- _To be done_:
From the review of the Batman comic set in Barcelona, write out the passage between "This is a smarter" and "and cleverly spun.", inclusive.

None of this though, despite the attention I’ve afforded it, bleeds into the comic unnecessarily, we only hear of Gaudi when Wayne’s on a tour and it’s sort of tossed-in there, and left up the reader to figure out or go and research. The subtle parallels between Barcelona and Gotham though are also fun because most of the comic’s taken up with the always fascinating issue of how differently Batman is treated in another city. For example, in a fight with Killer Croc, the police fire on him with the same degree of force as Killer Croc—both are weirdos are far as the Barcelona police departmen’s concerned.

This is a smarter way of highlighting Batman’s absurdity—out of his element, he’s seen as only an insane vigilante—that doesn’t go to Alan Moore (or now, Chris Nolan) extremes (has it struck anybody else as absurd that Alan Moore, who dresses like a medieval peasant and wears retarded-ass rings on all his fingers loves to make fun of “grown men in costumes”? Just saying…). Not that Waid’s use of “Batman out of his element” is brilliant or innovative, but it’s really well-done and cleverly spun.

- _Data rows_:

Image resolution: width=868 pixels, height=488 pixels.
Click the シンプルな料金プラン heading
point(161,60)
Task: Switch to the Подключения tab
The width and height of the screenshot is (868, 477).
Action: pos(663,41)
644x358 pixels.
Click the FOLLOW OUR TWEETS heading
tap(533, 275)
==
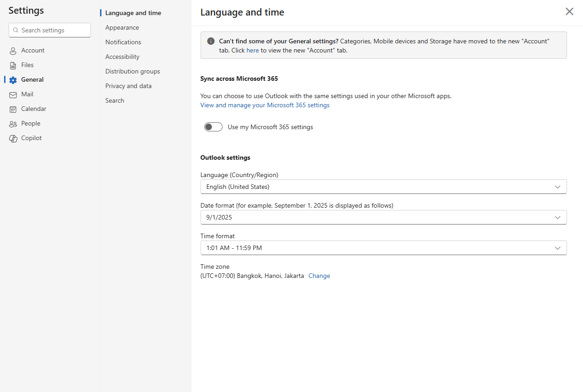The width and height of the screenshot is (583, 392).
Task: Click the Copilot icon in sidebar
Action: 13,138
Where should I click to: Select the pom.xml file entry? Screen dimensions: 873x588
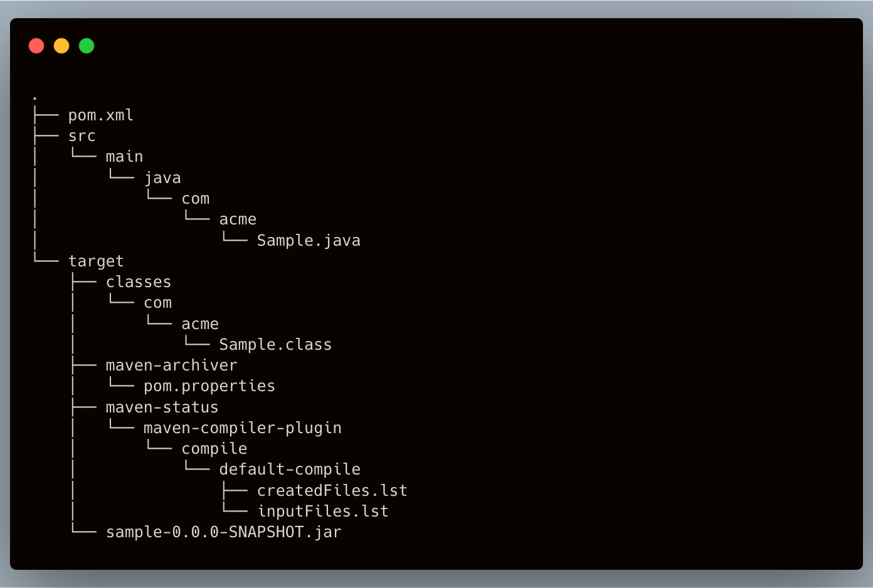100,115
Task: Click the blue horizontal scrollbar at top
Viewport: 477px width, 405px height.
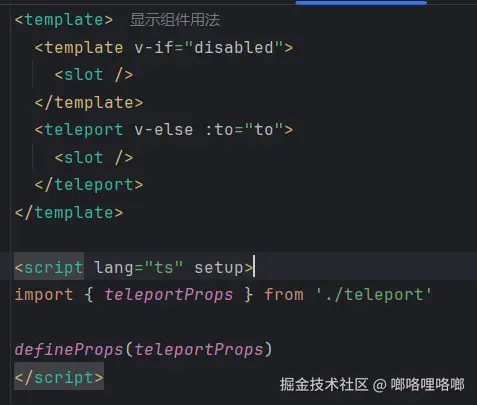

- _Reply_:
This is a smarter way of highlighting Batman’s absurdity—out of his element, he’s seen as only an insane vigilante—that doesn’t go to Alan Moore (or now, Chris Nolan) extremes (has it struck anybody else as absurd that Alan Moore, who dresses like a medieval peasant and wears retarded-ass rings on all his fingers loves to make fun of “grown men in costumes”? Just saying…). Not that Waid’s use of “Batman out of his element” is brilliant or innovative, but it’s really well-done and cleverly spun.